Amazon and OverDrive have quietly started rolling out Kindle ebook lending from public libraries, albeit in Beta.
Even though there hasn’t been any official announcement yet, some public libraries have already started lending ebooks for the Kindle. The image to the left hails from the Seattle Public Library; several other libraries are starting to list Kindle ebooks as well (not mine, though).
Update: Kindle Library eBooks are now officially available at over 11,000 libraries. Click here for the Kindle library ebook tutorial for complete directions and a video of how library ebooks work.
Plus the Device Resource Center over at OverDrive now lists the Amazon Kindle 3, Kindle DX, Kindle 1, and Kindle 2 as supported devices. The library ebooks will also work with Kindle apps and the Kindle Cloud Reader according to the public library books help page at Amazon.
Here are the key details from the Kindle library books help page:
You can borrow Kindle books from your local library’s website, and, with the click of a button, have them delivered to your Kindle device or free reading app.
- Visit the website of a U.S. library that offers digital services from OverDrive.
- Check out a Kindle book (library card required).
- Click on “Get for Kindle.” You will then be directed to Amazon.com to redeem your public library loan. You may be required to login to your Amazon.com account — or create a new account — if you’re not already logged in.
- Choose to read the book on your Kindle device, free reading app, or Kindle Cloud Reader.

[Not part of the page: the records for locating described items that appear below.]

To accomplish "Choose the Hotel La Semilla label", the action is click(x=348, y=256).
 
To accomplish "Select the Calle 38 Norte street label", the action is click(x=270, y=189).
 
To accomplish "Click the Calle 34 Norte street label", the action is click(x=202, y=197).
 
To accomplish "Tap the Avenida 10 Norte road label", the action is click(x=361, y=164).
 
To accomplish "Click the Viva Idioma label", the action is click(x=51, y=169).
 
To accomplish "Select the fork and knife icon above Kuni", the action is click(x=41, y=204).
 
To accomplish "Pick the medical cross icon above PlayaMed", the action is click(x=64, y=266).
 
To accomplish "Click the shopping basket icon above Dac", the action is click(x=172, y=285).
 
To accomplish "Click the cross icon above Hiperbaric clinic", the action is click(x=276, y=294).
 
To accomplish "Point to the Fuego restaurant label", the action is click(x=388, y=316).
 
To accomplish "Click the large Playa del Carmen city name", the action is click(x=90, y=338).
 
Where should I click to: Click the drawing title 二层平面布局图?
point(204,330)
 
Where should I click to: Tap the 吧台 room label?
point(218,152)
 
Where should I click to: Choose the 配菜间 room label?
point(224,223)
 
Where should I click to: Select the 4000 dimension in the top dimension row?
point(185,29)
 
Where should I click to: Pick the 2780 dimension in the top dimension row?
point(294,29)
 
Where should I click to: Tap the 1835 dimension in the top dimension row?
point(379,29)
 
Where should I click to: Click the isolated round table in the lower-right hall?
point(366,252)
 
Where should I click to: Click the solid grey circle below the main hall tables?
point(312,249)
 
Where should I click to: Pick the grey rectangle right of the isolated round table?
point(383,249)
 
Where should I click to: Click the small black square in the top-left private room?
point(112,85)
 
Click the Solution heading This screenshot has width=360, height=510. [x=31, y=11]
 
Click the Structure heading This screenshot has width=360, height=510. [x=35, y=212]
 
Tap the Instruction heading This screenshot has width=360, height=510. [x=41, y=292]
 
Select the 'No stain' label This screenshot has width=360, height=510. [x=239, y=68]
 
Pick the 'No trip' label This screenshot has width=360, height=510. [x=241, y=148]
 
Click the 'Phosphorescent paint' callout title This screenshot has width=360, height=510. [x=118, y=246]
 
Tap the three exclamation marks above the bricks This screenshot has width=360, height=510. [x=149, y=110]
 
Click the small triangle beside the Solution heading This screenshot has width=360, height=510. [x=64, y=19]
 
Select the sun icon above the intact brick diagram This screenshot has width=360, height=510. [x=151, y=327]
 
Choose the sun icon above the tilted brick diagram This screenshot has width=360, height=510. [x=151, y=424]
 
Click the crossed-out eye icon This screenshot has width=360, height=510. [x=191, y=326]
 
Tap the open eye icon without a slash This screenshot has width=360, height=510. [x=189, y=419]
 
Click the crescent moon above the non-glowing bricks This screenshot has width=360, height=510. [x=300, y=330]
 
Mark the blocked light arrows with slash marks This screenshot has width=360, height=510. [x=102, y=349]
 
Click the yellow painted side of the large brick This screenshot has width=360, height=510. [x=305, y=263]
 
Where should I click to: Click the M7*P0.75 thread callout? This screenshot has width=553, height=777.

Note: Public library books require an active Wi-Fi connection for wireless delivery to a Kindle device. Library books will not be delivered via your Kindle’s 3G connection. If trying to send to a Kindle device and do not have an active Wi-Fi connection, you may instead choose to load your library book via USB. Both Mac and Windows users can manage Kindle content through a USB connection.
Make sure to check this earlier post for a tutorial on how to get free ebooks from libraries using OverDrive. The article includes more information about how library lending works and a list of libraries that offer cards for non-residents.
It’s good to see that the Kindle is finally getting library ebooks. Everyone has been waiting anxiously ever since Amazon announced the Kindle would be getting access to library ebooks back in April. And it is not at all surprising that it just happens to come right before the launch of the new Sony Reader Wi-Fi in a couple of weeks that boasts on-board library ebook lending.